The driver nodded enthusiastically. “Three times! In 1997!”
It was all right. She could already see the spire of the Oriental Pearl TV Tower on the Bund.
Outside the Dongfeng Hotel, the scene was a casserole of Grand Central Station rush hour mixed with Casablanca; a huge and bustling open-air marketplace full of hucksters, eccentrics, exotics and bums. Even the poorest citizen was proud of his suit jacket; in fact, there was a thriving subindustry whereby designer labels could be sewn onto the sleeve of virtually any garment. The visible labels (usually on the left cuff) were a weird sort of status symbol, whether you were riding a bike or stepping out of a limousine. The sheer crush of human bodies was fantastic: thousands of people, hundreds of bicycles (ten abreast and moving fast on each side of Zhongshan Road), citizens hustling about in a floral rainbow of ponchos, pushcart cages of live food. Mitch saw one intrepid cyclist precariously transporting enough strapped-on TV sets to fill a 4x4.
A liveried doorman took her shoulder bag at the entrance to the Dongfeng.
The rooms at the Dongfeng featured card-access slots on the doors but still used old-fashioned keys. Mitch slumped on a double bed, trying not to let all her energy leak out, wondering where the surveillance camera might be hidden. They certainly were omnipresent in every other part of the hotel, particularly the elevators, which seemed to have two per car. She thought about this as she undressed, thought about the bored government functionary charged with watching this particular room’s feed. Probably just made his day, she thought as she pulled a black dress out of her bag and slipped it on over her head.
Downstairs, a very polite but very confused concierge tried to help her get where she needed to go.
Mitch tapped Valerie’s business card. “This? Here? Zongchang? Yes?”
The concierge seemed conflicted; apparently there was more than one destination called Zongchang. “A taxi can take you from hotel if you really wish to go,” he said, implying that perhaps she did not want to go.
“I have an appointment with Mr. Kuan-Ku Tak Cheung,” she said.

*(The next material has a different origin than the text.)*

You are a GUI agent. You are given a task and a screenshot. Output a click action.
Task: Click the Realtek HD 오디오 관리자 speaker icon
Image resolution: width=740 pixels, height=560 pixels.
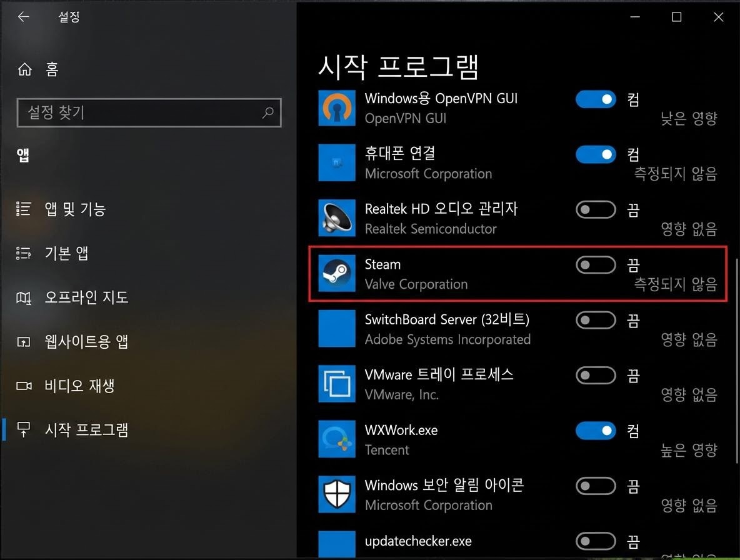pyautogui.click(x=337, y=218)
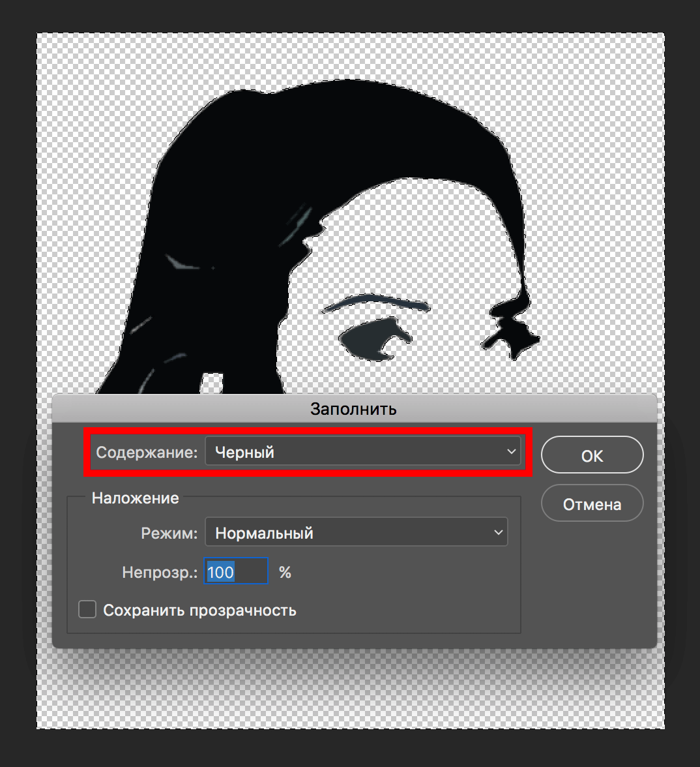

“Oh. I see.” He scribbled a square note to be handed off to the next cabbie. “This is the Zongchang you seek.”
“She’s lost her mind,” Lucy said.
Gabriel and Lucy sat in the war zone that had once been Valerie Quantrill’s apartment.
“Near as I can figure, she took all the cards,” said Lucy. “The business stuff, the photo ID, the credit cards. She left the keys so I’m guessing she wasn’t planning to come back.”
Gabriel still had a clear mental image of Valerie Quantrill’s photo ID. The sisters had looked close enough to one another for Mitch to pass the quick scrutiny she’d get at an airport counter, especially if she’d done something to make her hair match. “A last-minute ticket to Shanghai’s not cheap…but if Mitch maxed out the credit cards she could’ve swung it. And if she got a style cut or a wig…”
“She could pass for Valerie,” Lucy said. “Fly on her passport. It’s soon enough, maybe nobody knows Valerie is dead yet.”
“The people who killed Valerie know.”
“Goddamn it,” Lucy said. “Why’d she pull something like this?”
“She’s your friend. Don’t ask me.”
“Gabriel, if I’m not on a plane in four hours, I’ll have the police forces of two countries after me!”
“So get on a plane,” Gabriel said.
“Someone’s got to help Mitch,” Lucy said.
Gabriel Hunt picked up a little snow globe from the floor. Something belonging to Valerie. Little Statue of Liberty, swirling fake snow. Big heart, for NYC.
Lucy cleared her throat. “Will you do it?” she asked.
“Like I’ve ever been able to say no to you,” Gabriel said.
Chapter 4
It was the first time Mitch had worn a dress in over six years, and the last time had been at a funeral. She felt askew in her rakish feminine attire, but it was necessary if she wanted to blend.